Your task is to transcribe the lines from the start of the data below through the line containing "Given: Toggle the Debugger panel button", inclusive, exactly as they stand and without the pictures.

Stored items

________________________

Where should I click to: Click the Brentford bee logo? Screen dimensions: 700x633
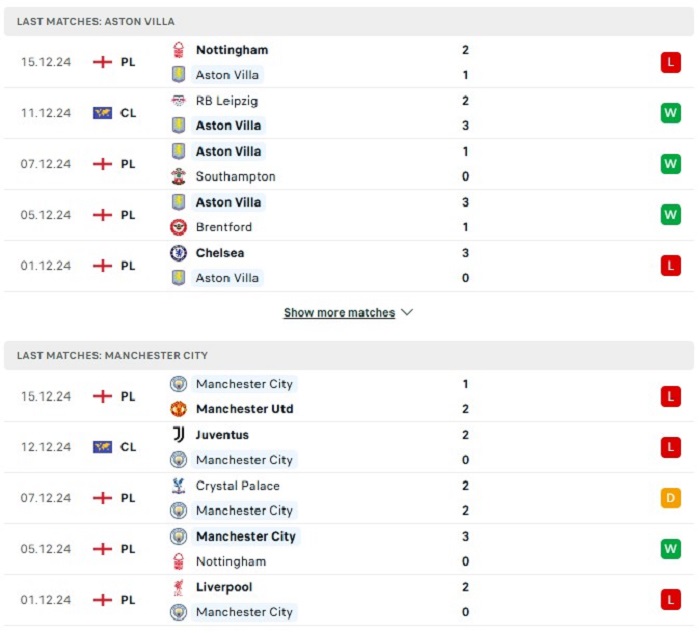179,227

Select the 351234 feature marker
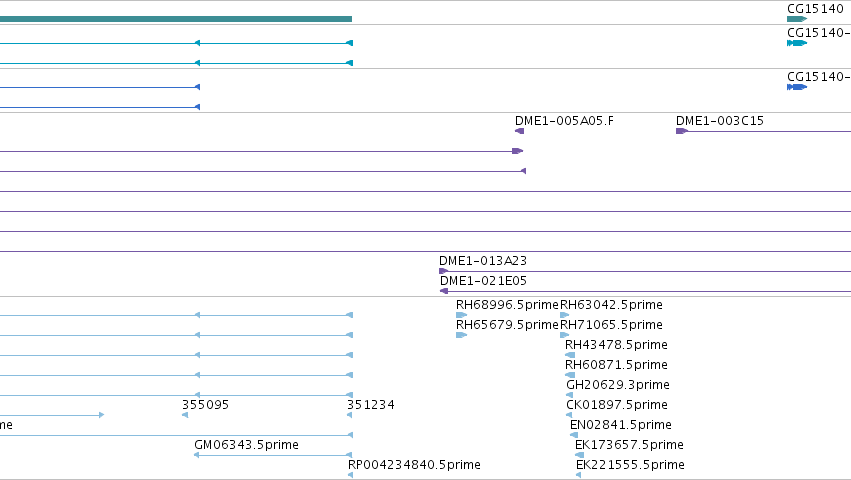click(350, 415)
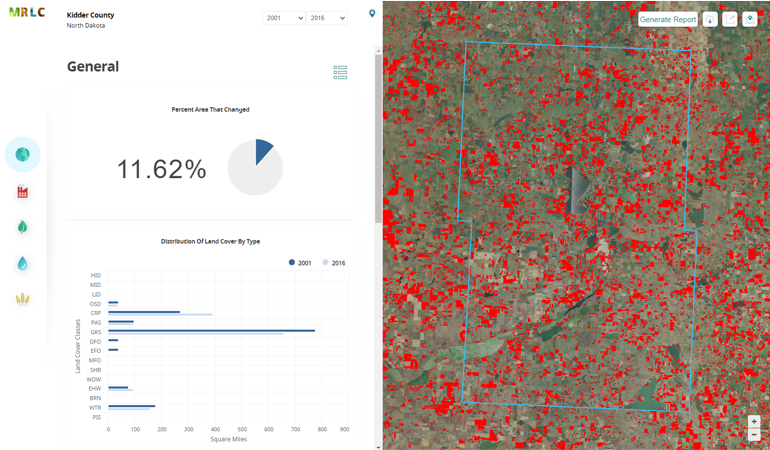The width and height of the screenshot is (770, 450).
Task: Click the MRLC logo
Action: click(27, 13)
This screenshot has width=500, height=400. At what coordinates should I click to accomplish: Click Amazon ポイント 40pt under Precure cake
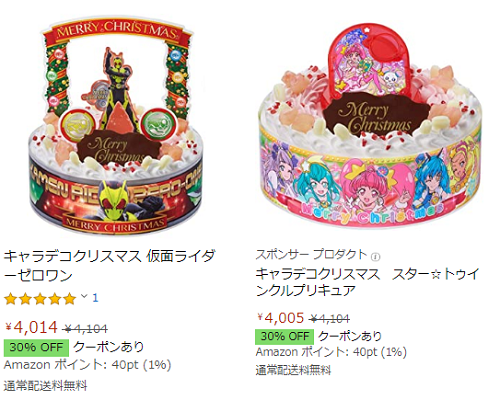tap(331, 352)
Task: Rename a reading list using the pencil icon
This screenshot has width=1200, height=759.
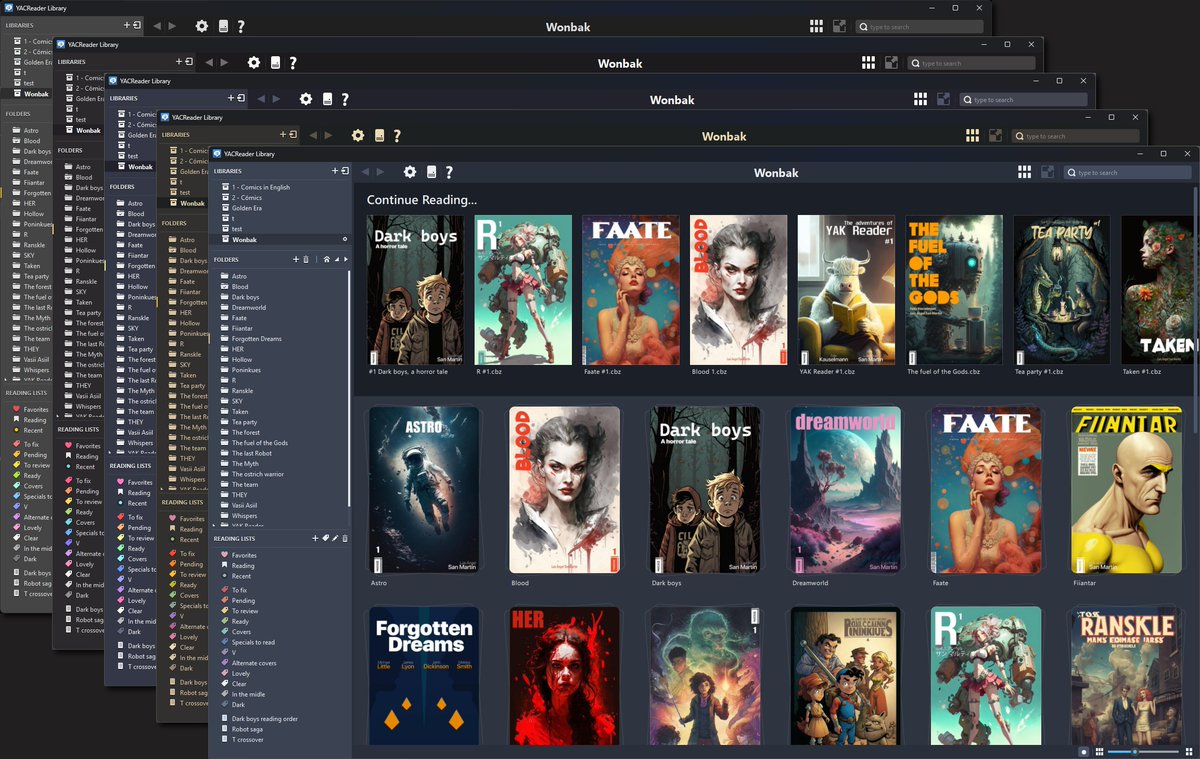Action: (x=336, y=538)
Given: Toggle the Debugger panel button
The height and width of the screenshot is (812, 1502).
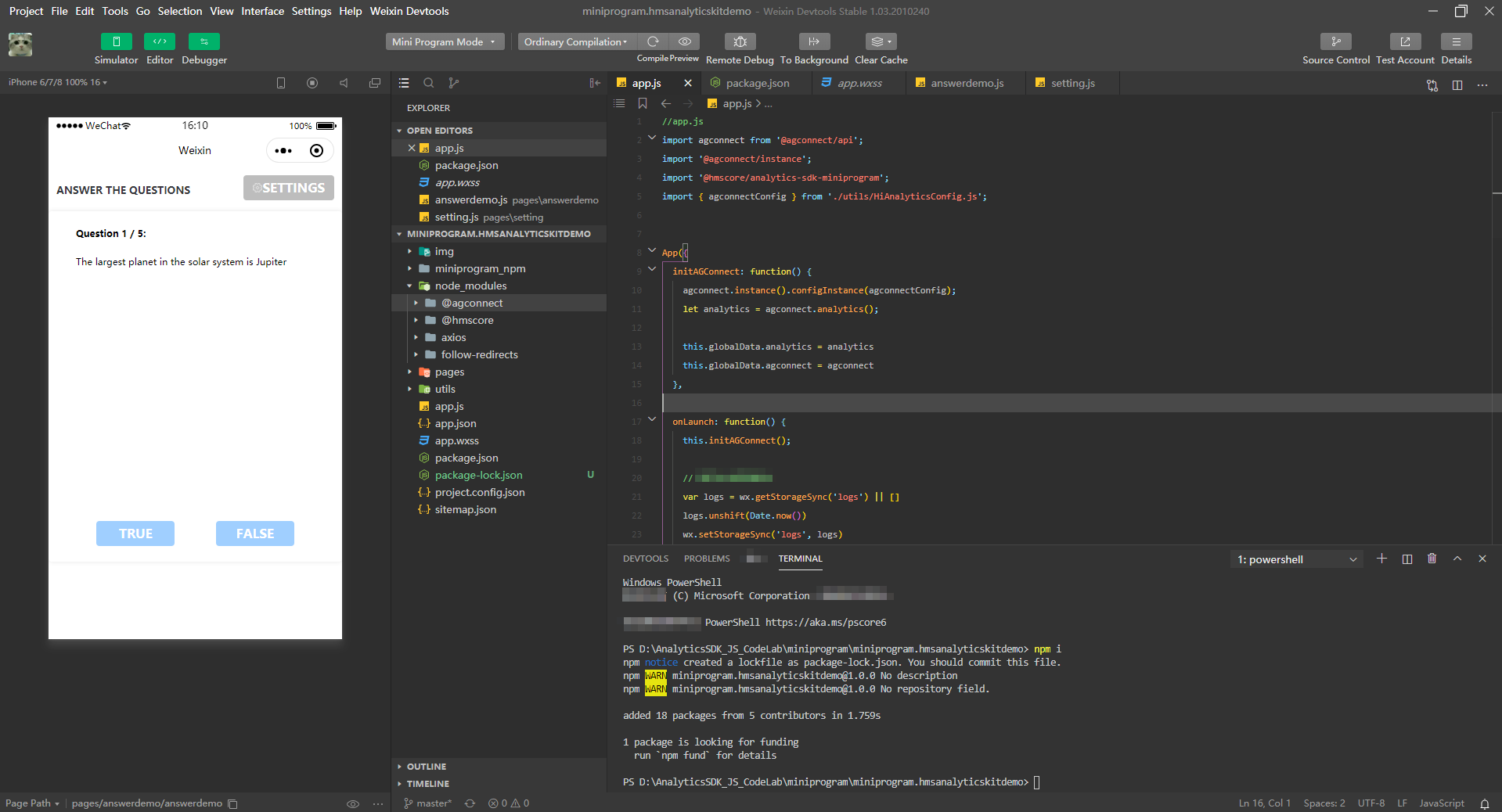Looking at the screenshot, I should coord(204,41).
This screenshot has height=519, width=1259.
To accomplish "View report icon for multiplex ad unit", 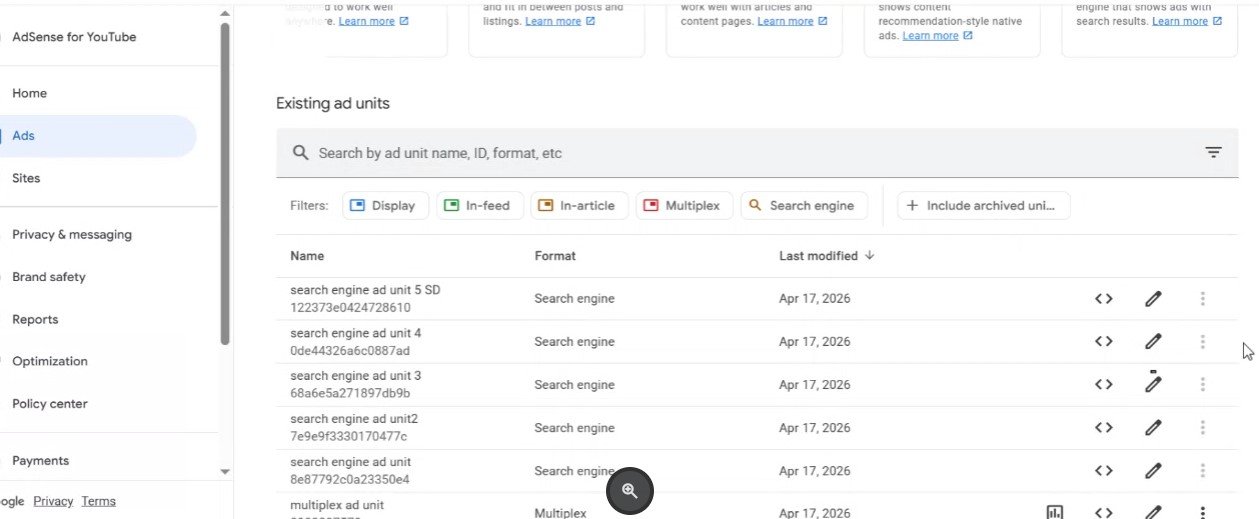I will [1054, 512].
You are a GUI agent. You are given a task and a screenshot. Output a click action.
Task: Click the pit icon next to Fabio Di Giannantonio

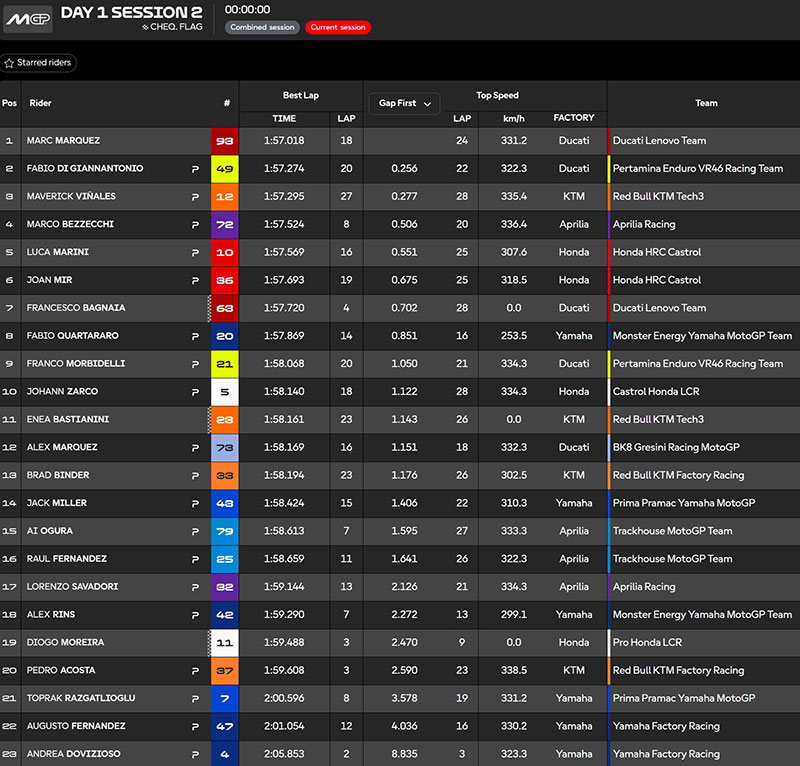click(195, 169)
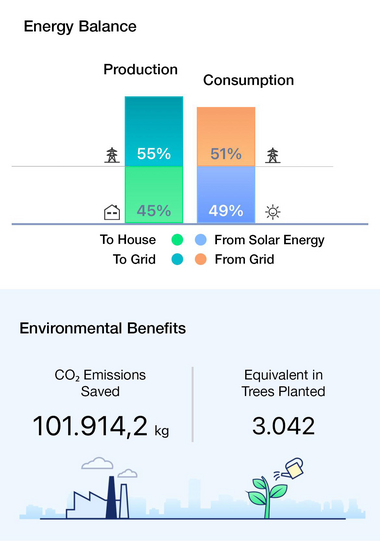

________________________

Response to this task>
Where should I click to: Click the Brentford bee logo? Screen dimensions: 700x633
179,227

Select the 351234 feature marker
click(350, 415)
The width and height of the screenshot is (770, 450).
Task: Click the MRLC logo
Action: click(27, 13)
This screenshot has width=500, height=400. At what coordinates should I click to accomplish: Click Amazon ポイント 40pt under Precure cake
tap(331, 352)
Task: Rename a reading list using the pencil icon
This screenshot has width=1200, height=759.
Action: (x=336, y=538)
Given: Toggle the Debugger panel button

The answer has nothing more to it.